>> Begin Data provided
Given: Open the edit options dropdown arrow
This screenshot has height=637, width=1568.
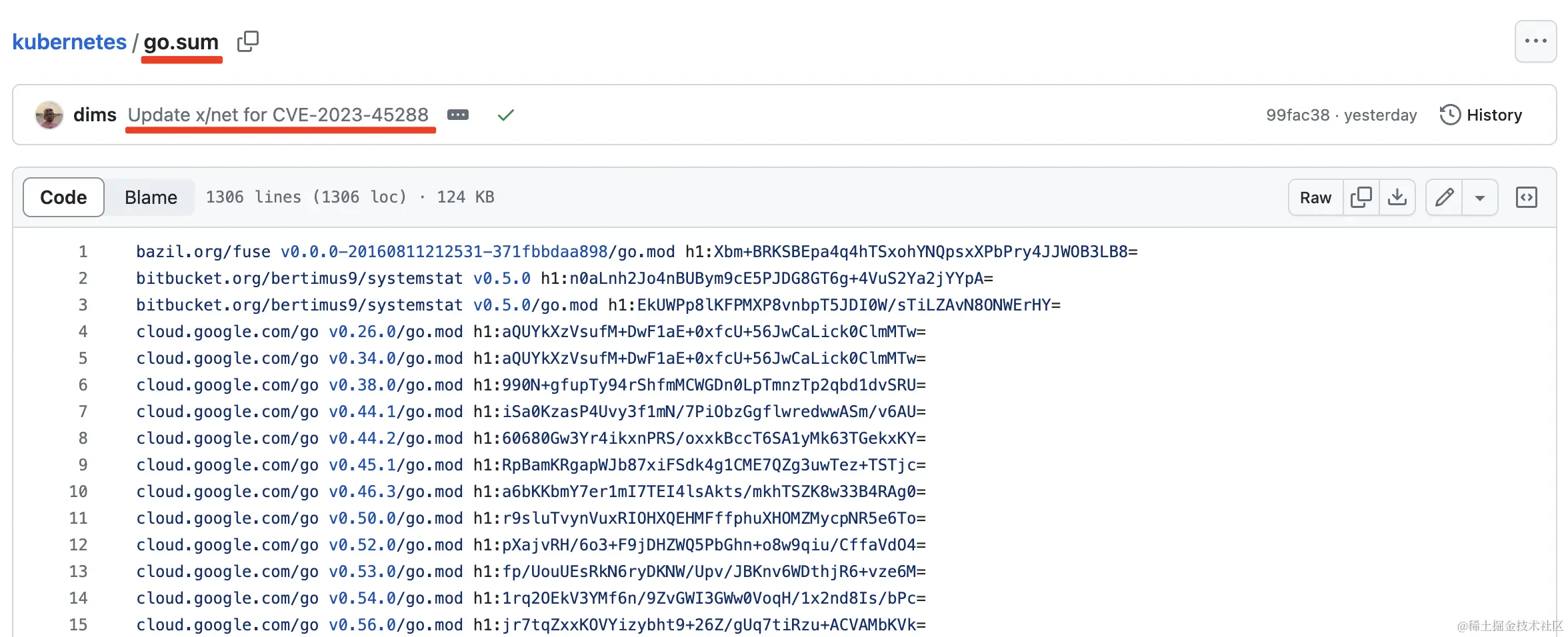Looking at the screenshot, I should (x=1480, y=197).
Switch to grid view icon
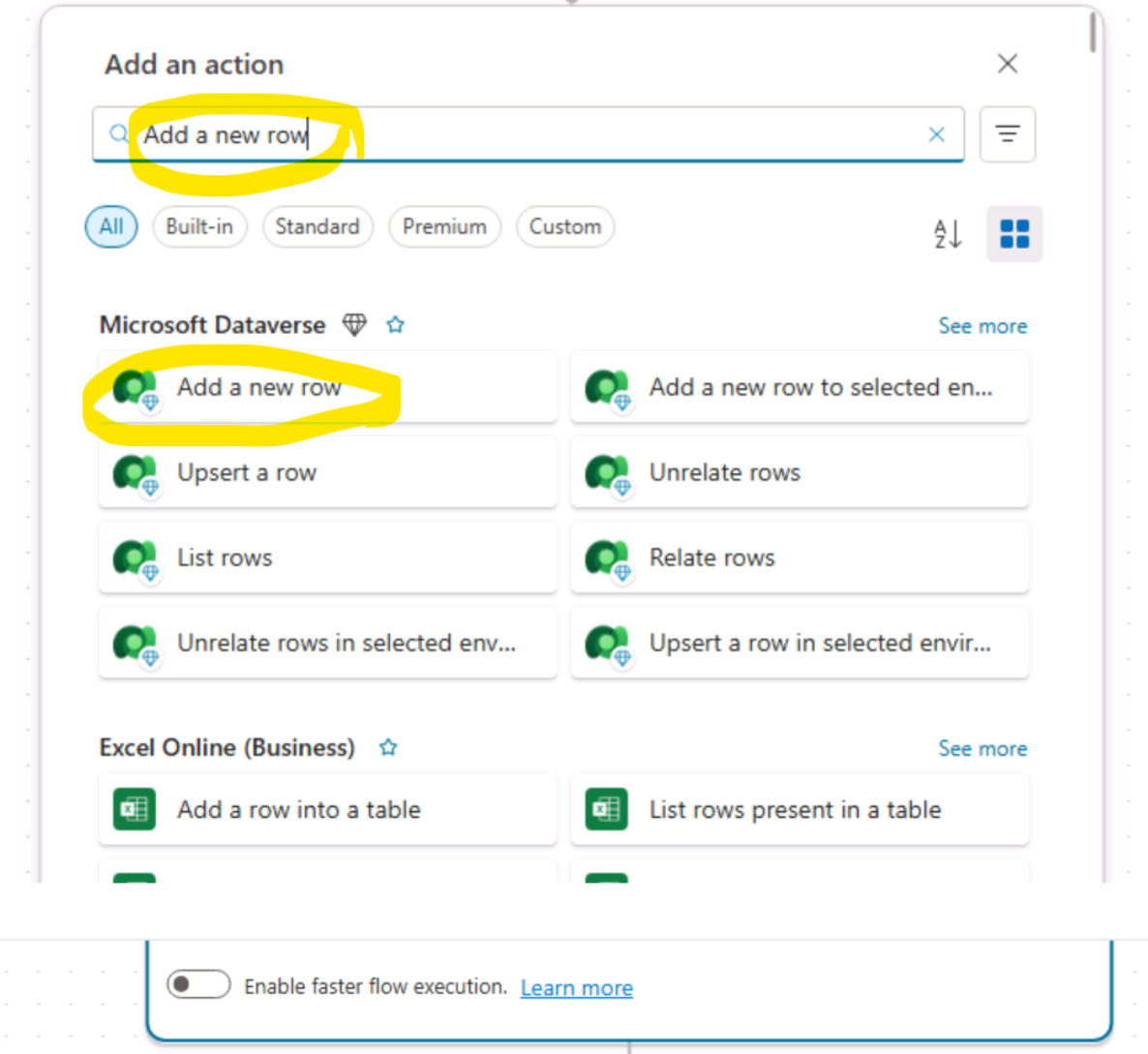This screenshot has height=1054, width=1148. 1013,233
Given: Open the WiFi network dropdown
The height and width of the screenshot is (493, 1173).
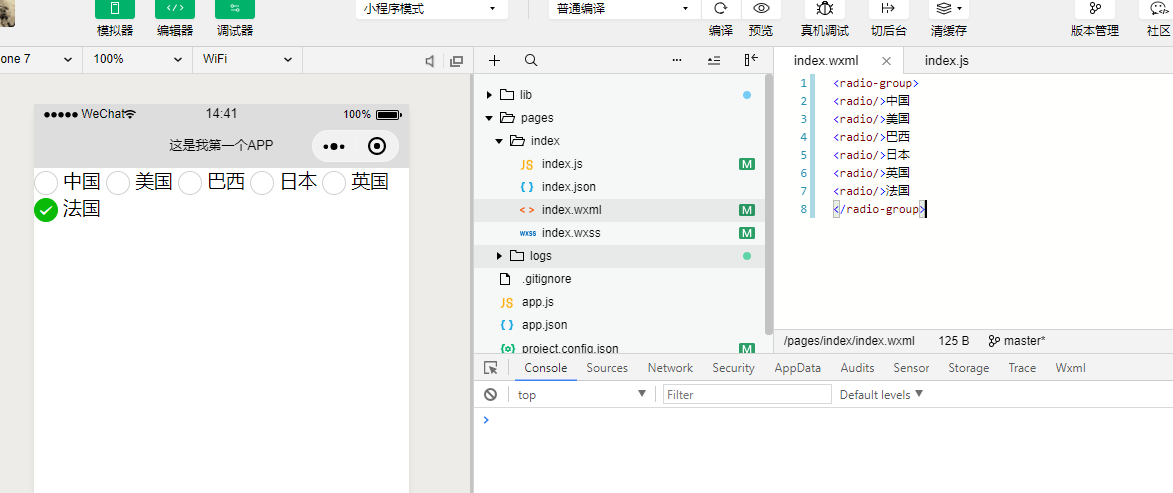Looking at the screenshot, I should tap(248, 59).
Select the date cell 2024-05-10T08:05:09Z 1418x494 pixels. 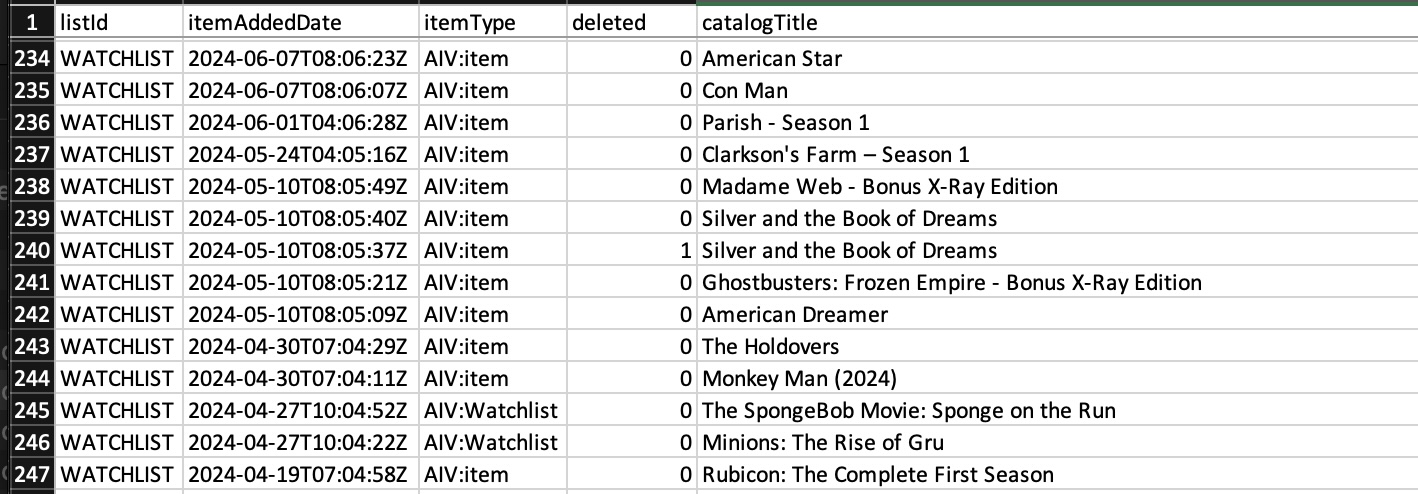[x=301, y=315]
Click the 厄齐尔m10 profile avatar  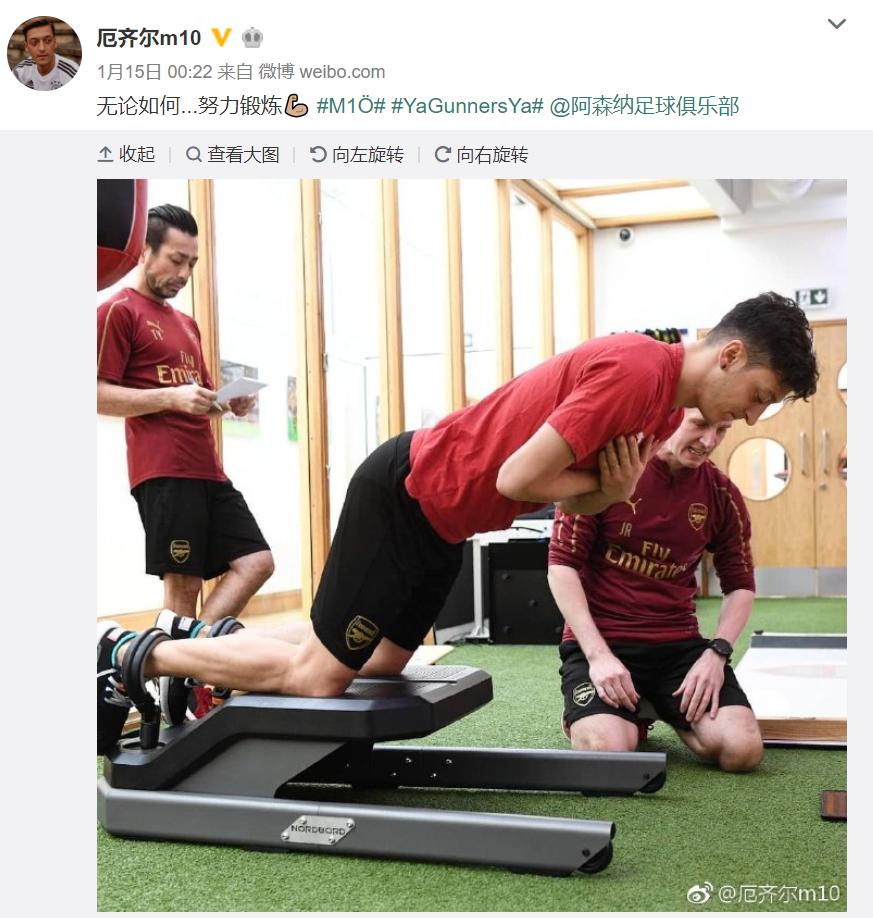coord(44,53)
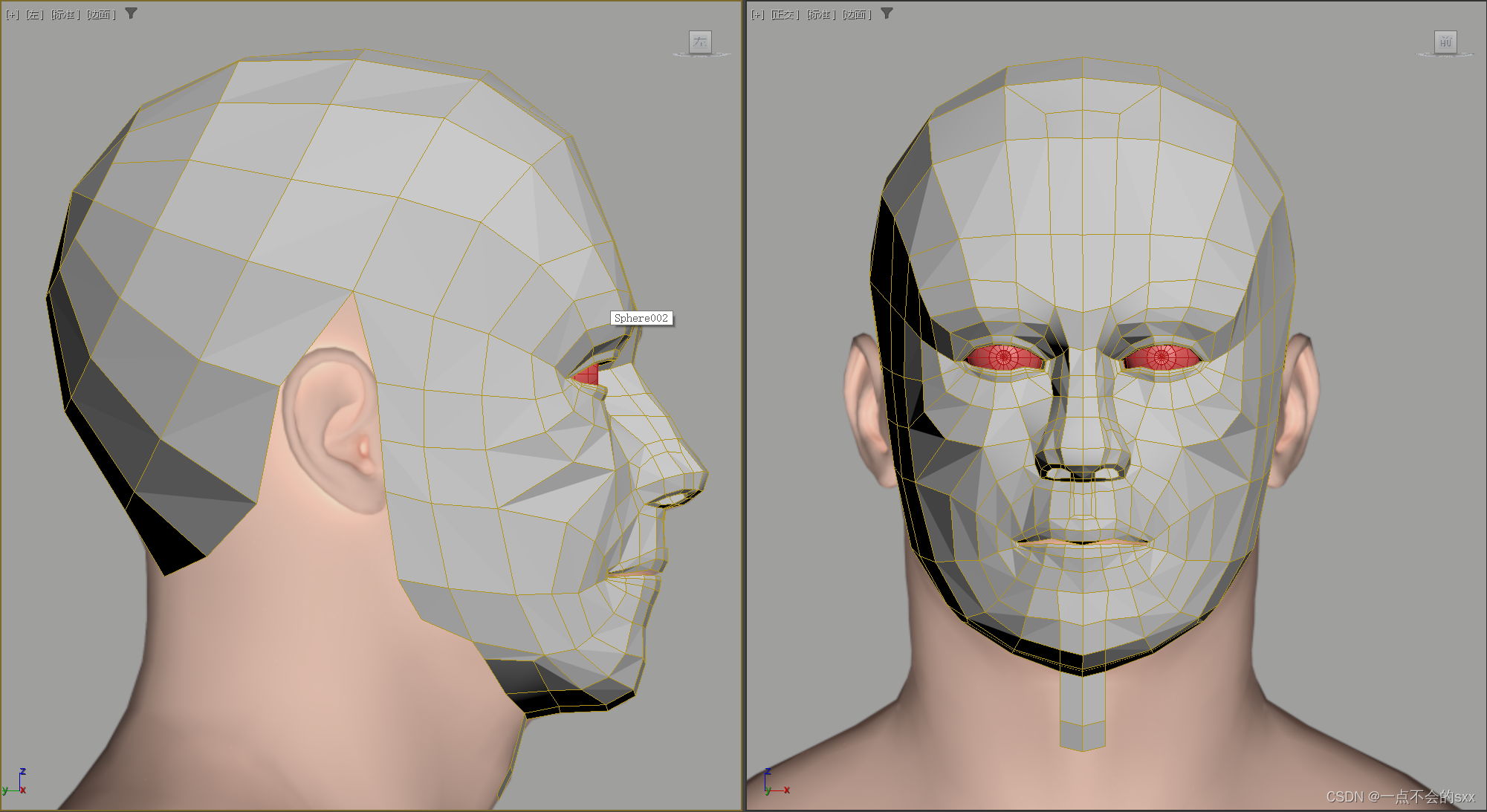This screenshot has width=1487, height=812.
Task: Click the [边面] edged faces label in left viewport
Action: [101, 14]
>> End Data provided
**What is expected:**
List every line of the records above that contains the word "Open", copying each one in full.

**Result for this task:**
Given: Open the edit options dropdown arrow
Given: Open the WiFi network dropdown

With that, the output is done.